While aspects of identity can be a medical phenomena, such as ancestral DNA, melatonin levels in our skin, height, sex, intelligence and so on, these aren’t medical conditions. We can use these identity labels without having to get that medical confirmation. These are often quite visible and obvious though, so perhaps that is fair enough. I have not been formal diagnosed as being “kind”, and yet that is often a part of how people identify me, and I am quite comfortable with identifying myself that way too. This is a “not obvious” and “not outwardly physical” attribute that was not formally, medically, diagnosed.

An Autistic brain is different to the typical, and sometimes that difference can be disabling, disordered, and the persons experience of the world might be impaired. But that isn’t required for the person to be Autistic. Yet to earn the label of Autism Spectrum Disorder, a person has to who their “impairment”, “disorder” and “disability”. As has been shown, you can have an Autistic Brain and not have these medical problems.

And it costs to get assessed. Wow does it cost (in Australia).

This makes getting a medical confirmation of being classified in the identity group of “Autistic” expensive. I don’t have to pay to be classified as “male”, or “average heighted”, “kind”, or “white enough”. I don’t have to pay to be able to identify myself as a nerd.

I shouldn’t have to pay to be identified as Neurodivergent, and I shouldn’t have to suffer to have the medical system agree that my brain works differently to the typical.

Getting a diagnosis for Autism, ADHD and other Neurotypes is a privilege that I would not want to deny to anyone who can benefit from that diagnosis, subsequent support and external confirmation of identity.

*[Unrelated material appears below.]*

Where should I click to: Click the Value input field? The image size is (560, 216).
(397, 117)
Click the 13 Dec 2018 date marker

We should also not willingly join the gate keeping that the medical system has accidentally created, or the government has used to shape its policies. We should not exclude a person from their Neurotype just because they either don’t have the privilege to get an assessment, or “fail” to meet the medical criteria for a medical condition that needs help. A formal diagnosis to recognise that you are the kind of weird that fits in to your neurotype isn’t required.

While the medical and government recognition system is broken, and we do have to use it to help those who need that support; we need to be careful not to use their language for ourselves, or wear their labelling system when we aren’t interacting with them. These are tools to access a broken system, the tool and the system is not us. We must respect the people who do need to use that system and do need to go through that process.

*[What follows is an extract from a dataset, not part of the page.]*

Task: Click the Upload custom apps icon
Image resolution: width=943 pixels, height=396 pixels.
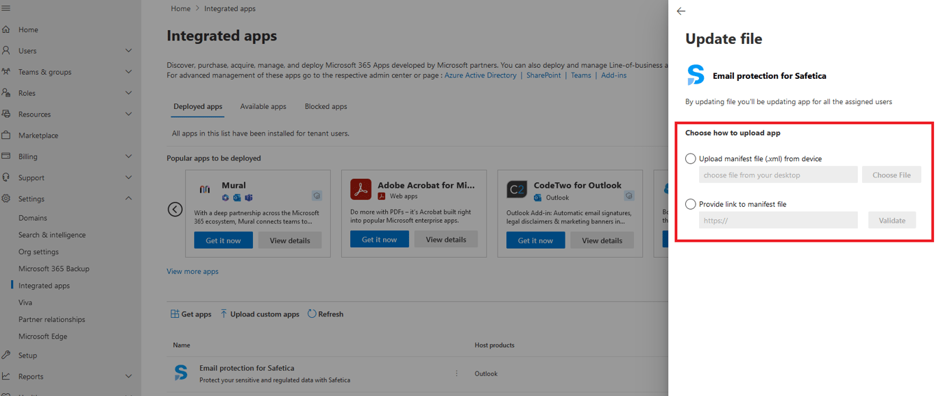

We need to be us, not the convenient labels and criteria they defined for us.

We must embrace our identity and be proud of ourselves. We need to be welcoming of our NeuroSiblings and support our NeuroCousins.

Diagnosis is a privilege not all of us have access to, and we don’t require the government or medical system to acknowledge that we are who we are, if we give our NeuroSiblings and NeuroCousins that welcome and recognition.